En un lugar de la banca, de cuyo nombre no quiero acordarme, no ha mucho que prosperaba un millonario de los de patria en billetero, gomina en ristre, maletín gordo y euro corredor. En el mejor homenaje que se haya hecho al Quijote en los fastos del cuarto centenario, Mario Conde se reinventó a sí mismo como otro ente de ficción, tertuliano de alquiler, predicador a ratos y filósofo capitalista. El personaje venía a sustituir a su anterior armadura, ese otro Mario Conde con el que sólo compartía el nombre.
Bien predica quien bien vive, decía Alonso Quijano. Conde no sólo daba lecciones de moral y economía desde su púlpito televisivo, sino que incluso revitalizó el maltrecho género de los libros de caballerías con varias publicaciones de éxito que le ganaron un merecido éxito de público. "Contemplo el cosmos, veo su inmensidad y me formulo tantas preguntas de golpe que llego a sentirme mal, a marearme, incapaz de deglutir tanta inmensidad sintiendo nuestra gigantesca pequeñez" escribió Conde en Los días de gloria. No hay que distraerse con la cháchara metafísica: el término clave en ese chorro de palabrería es el verbo "deglutir". A eso vino Conde al mundo, a comérselo por los pies. Los mismos palurdos que habían adorado al rey Midas del Banesto adoraban ahora al Savonarola de Intereconomía. En efecto, se lo merecían.

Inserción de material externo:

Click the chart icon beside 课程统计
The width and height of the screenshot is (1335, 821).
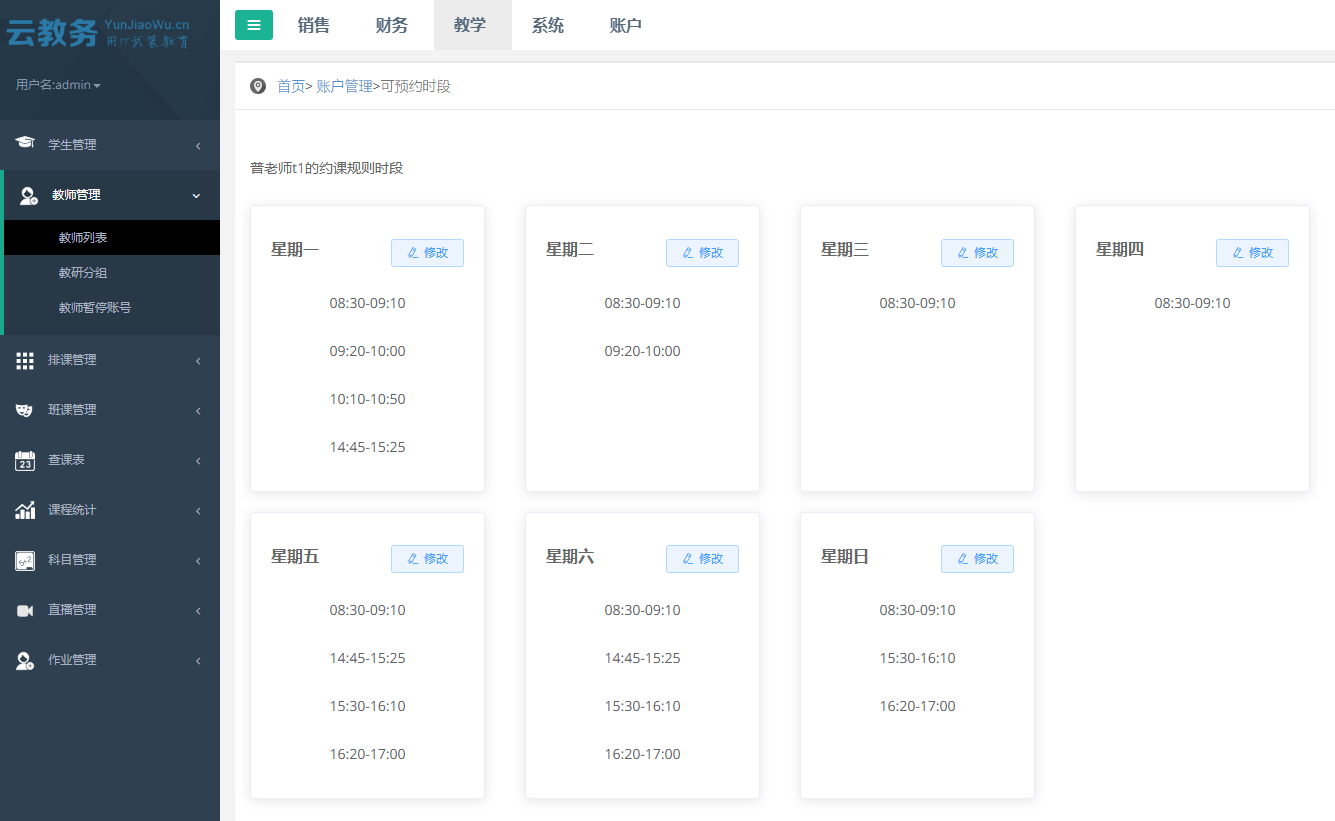point(25,510)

España aceptó al segundo Mario Conde con la misma credulidad lerda y bonachona con que Sancho Panza aceptaba las invenciones y locuras de Don Quijote. Creían a pie juntillas la primera chorrada que dijera: que no tenía ni un duro, que habían conspirado contra él, que lo había pasado muy mal, que había cambiado mucho. Antes aseguraba que leía a los clásicos en latín, pero no le hacía falta porque el latín ya lo traía sabido de casa. Sólo desde la inocencia más infantil puede entenderse que Conde siguiera viviendo a cuerpo de rey, trasladándose de pazo a pazo y de palacete en palacete sin que le tocaran ni un euro, a pesar de la enorme deuda que sigue manteniendo con la Hacienda pública y que va a caducar cualquier día de éstos. Mientras otros miles de españoles acababan en la puta calle por unos cuantos euros, él seguía disfrutando de una inmensa Ínsula Barataria sostenida por la ficción de que ya había vendido todas sus propiedades. ¿Cómo iban a sospechar los jueces, pobrecillos, que Conde estaba haciendo, otra vez, literatura con la vida? He ahí la gran lección del Quijote.

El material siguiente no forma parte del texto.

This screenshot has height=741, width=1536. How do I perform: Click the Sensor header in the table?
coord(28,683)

Cada vez que se llevaba un palo, don Quijote explicaba que un encantador rencoroso le había trastocado la realidad; el mismo procedimiento mágico con el que, sin ningún pudor, Mario Conde enseñaba el forro de sus bolsillos. El periodismo a sueldo que hasta hace una semana ensalzaba su figura en dos tomos y lomos (el Banquero y la Víctima) se ha encontrado de repente con el embrujo deshecho. Resulta que nunca hubo gigantes ni ejércitos enemigos ni magos malvados, sino ovejas atontadas, cajas fuertes destripadas, ahorros saqueados y un robo de dimensiones planetarias. Al igual que el Quijote, Mario Conde se presenta en dos partes: en una se llevó el dinero al extranjero y en la otra lo iba trayendo en maletines a España. La primera vez fue la estafa como farsa y la segunda vez también. A los billetes de quinientos euros los llamaban Bin Laden porque muy poca gente los ha visto; en España deberíamos llamarlos "Dulcineas del Toboso".